Open Access Publications from the University of California

## Microfluidic Circuitry via Additive Manufacturing

• Author(s): Glick, Casey Carter
The basic theory of microfluidic control systems, including the hydraulic analogy and fluidic circuitry, the low Reynolds number approximation to the Navier-Stokes equations, and neglectable terms in microfluidic models are first investigated. Optofluidic lithography, where photocurable liquids are selectively solidified under UV exposure, is utilized as a means of fabricating moving microfluidic structures within a microchannel. Several variants of microfluidic control mechanisms are demonstrated, including current sources (for regulation of fluid flow-rates to $29.2 \pm 0.8$ \si{\micro\liter/min} for pressures from $5-10$ kPa), and microfluidic gain valves (for controlling a high-pressure channel with a low-pressure one to achieve a dynamic gain of $6.30 \pm 0.23$).

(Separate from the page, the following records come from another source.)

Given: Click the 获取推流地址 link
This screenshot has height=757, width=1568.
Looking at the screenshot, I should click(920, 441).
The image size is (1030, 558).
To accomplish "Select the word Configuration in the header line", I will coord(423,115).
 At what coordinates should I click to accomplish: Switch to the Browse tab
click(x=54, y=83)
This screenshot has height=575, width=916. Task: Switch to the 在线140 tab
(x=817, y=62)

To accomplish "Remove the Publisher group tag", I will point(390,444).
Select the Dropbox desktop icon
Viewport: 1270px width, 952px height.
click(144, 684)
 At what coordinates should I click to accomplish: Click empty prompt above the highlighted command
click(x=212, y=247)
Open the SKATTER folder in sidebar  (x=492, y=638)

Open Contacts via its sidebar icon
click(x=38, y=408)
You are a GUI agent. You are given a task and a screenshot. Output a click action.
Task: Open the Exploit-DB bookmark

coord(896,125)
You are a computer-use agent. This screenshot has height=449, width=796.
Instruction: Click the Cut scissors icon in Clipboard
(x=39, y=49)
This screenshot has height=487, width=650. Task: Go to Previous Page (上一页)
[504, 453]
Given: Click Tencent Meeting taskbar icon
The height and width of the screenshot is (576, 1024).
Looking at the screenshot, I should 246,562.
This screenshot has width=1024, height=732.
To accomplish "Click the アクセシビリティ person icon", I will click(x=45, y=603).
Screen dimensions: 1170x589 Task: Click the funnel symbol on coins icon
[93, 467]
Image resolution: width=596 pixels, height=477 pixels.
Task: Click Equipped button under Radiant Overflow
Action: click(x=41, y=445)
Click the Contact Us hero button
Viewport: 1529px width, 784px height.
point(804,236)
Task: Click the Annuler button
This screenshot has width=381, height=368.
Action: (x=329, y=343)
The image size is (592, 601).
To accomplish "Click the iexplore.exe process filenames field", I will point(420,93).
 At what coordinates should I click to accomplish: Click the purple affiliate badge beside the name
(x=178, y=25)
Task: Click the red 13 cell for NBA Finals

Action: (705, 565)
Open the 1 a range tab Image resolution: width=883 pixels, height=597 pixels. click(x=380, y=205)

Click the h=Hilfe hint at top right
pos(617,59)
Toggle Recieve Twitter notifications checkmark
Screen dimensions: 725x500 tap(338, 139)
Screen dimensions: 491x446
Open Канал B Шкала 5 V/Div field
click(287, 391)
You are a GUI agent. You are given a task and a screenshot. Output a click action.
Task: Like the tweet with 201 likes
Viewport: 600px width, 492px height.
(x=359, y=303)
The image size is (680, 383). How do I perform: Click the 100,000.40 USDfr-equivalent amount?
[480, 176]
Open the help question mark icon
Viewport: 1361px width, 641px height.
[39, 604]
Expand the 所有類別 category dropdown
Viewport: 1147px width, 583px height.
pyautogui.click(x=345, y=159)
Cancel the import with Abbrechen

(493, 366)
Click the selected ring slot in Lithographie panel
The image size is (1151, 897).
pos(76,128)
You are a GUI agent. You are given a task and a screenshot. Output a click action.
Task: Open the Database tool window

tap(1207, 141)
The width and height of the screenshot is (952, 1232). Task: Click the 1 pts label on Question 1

By using the multi-jet-based additive manufacturing, fully-3D-printed microfluidic circuitry components are demonstrated, including fluidic resistors, capacitors, diodes (for a diodicity of $80.6 \pm 1.8$), and transistors (for a dynamic pressure gain of $3.01 \pm 0.78$) through the combination of experimental, simulation, and analytical methods, which are integrated complex microfluidic circuits, such as half- and full-wave microfluidic rectifiers. The hydraulic analogy circuitry exhibits similar transfer functions to its electronic counterparts, but ultimately behaves more similarly to vacuum triodes than to actual transistors. When combined with fully-realized microfluidic IF-gate and CMOS-analog components, this research may allow for fabrication of analog microfluidic operational-amplifiers, which could allow for fully-analog control of microfluidic systems using high-gain amplification of small pressure signals, and the CAD-based nature of the design process makes it simple for researchers to readily combine multiple microfluidic components into larger integrated microfluidic circuit networks.